_Page excerpt_
No. This is a misquotation (and a bad one) of rule 2, not rule 1.

This rule is taken from “Rules, and Precepts that are observed in the Colledge,” as printed in New England’s First Fruits, a 1643 booklet printed in England.  Rule 2 (again, not rule 1) reads:

2. Let every Student be plainly instructed, and earnestly pressed to consider well, the maine end of his life and studies is, to know God and lesus Christ which is eternall life, Joh. 17. 3. and therefore to lay Christ in the bottome, as the only foundation of all sound knowledge and Learning.

And seeing the Lord only giveth wisedome, Let every one seriously set himselfe by prayer in secret to seeke it of him Prov 2, 3.

Where did this garbage at the end of the pseudo-quotation come from?

Well, a document sometimes entitled “Forsaken Roots” started making its way around the internet by 2002.  In its original form it contained this:

In the original Harvard Student Handbook, rule number 1 was that students seeking entrance must know Latin and Greek so that they could study the scriptures: “Let every student be plainly instructed and earnestly pressed to consider well, the main end of his life and studies is, to know God and Jesus Christ, which is eternal life, John 17:3; and therefore to lay Jesus Christ as the only foundation of all sound knowledge and learning. And seeing the Lord only giveth wisdom, let every one seriously set himself by prayer in secret to seek it of him (Proverbs 2:3).

Up to a point this is a reasonably accurate modern-spelling version of the original with two strange lapses: the insertion of the word “Jesus” in front of the word “Christ” and the silent omission of the words “in the bottome” immediately after “Christ”.  Okay, that explains a bit, but where on earth did that gibberish about the ten commandments come from?

_Stated problem 1_
Return the part of the Harvard rule excerpt that opens with the words containing "Where did this" and closes with "him (Proverbs 2:3).".
_Stated problem 2_
Take the Harvard rule excerpt further by continuing it from the point where it stops.
You will not need the lines that come after this.

_Dataset content_

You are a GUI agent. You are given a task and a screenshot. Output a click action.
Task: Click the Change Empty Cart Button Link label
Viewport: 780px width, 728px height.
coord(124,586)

_Task answer 1_
Where did this garbage at the end of the pseudo-quotation come from?

Well, a document sometimes entitled “Forsaken Roots” started making its way around the internet by 2002.  In its original form it contained this:

In the original Harvard Student Handbook, rule number 1 was that students seeking entrance must know Latin and Greek so that they could study the scriptures: “Let every student be plainly instructed and earnestly pressed to consider well, the main end of his life and studies is, to know God and Jesus Christ, which is eternal life, John 17:3; and therefore to lay Jesus Christ as the only foundation of all sound knowledge and learning. And seeing the Lord only giveth wisdom, let every one seriously set himself by prayer in secret to seek it of him (Proverbs 2:3).

_Task answer 2_
Well, later in the document we have the rhetorical question:

Is it not a permissible objective to allow our children to follow the moral principles of the Ten Commandments?

Now early in the transmission of “Forsaken Roots” the document was violently (and seemingly mindlessly) shortened by the omission of two sections.  One of these omissions included every word between “foundation” (in the Harvard rules quotation) and “our children” (in this rhetorical question).  Apparently the word “for” was inserted in the gap to produce:

…and therefore to lay Jesus Christ as the only foundation for our children to follow the moral principles of the Ten Commandments?

A number of copies actually have it end with a question mark and no closing quotation mark, as rendered above, though most have smoothed it out a bit by replacing the question mark with a period and closing quotation mark.  The short form of “Forsaken Roots,” by the way, has circulated most widely under the title “History Forgotten.”

In its original form “Forsaken Roots” referred to the first rule as requiring students to know Latin and Greek.  This is correct.  The first rule ran:

1. WHen any Schollar is able to understand Tully, or such like classicall Latine Author extempore, and make and speake true Latine in Verse and Prose, suo ut aiunt Marte; And decline perfectly the Paradigim’s of Nounes and Verbes in the Greek tongue: Let him then and not before be capable of admission into the Colledge.

Where “Forsaken Roots” went wrong was in quoting part of the second rule without citing it as the second rule, thus making it seem as though the first rule was being quoted.  Not a major sin, but still very sloppy work.  The silent alterations to the text are likewise extremely sloppy, though as they don’t distort the meaning, they fall short of criminal.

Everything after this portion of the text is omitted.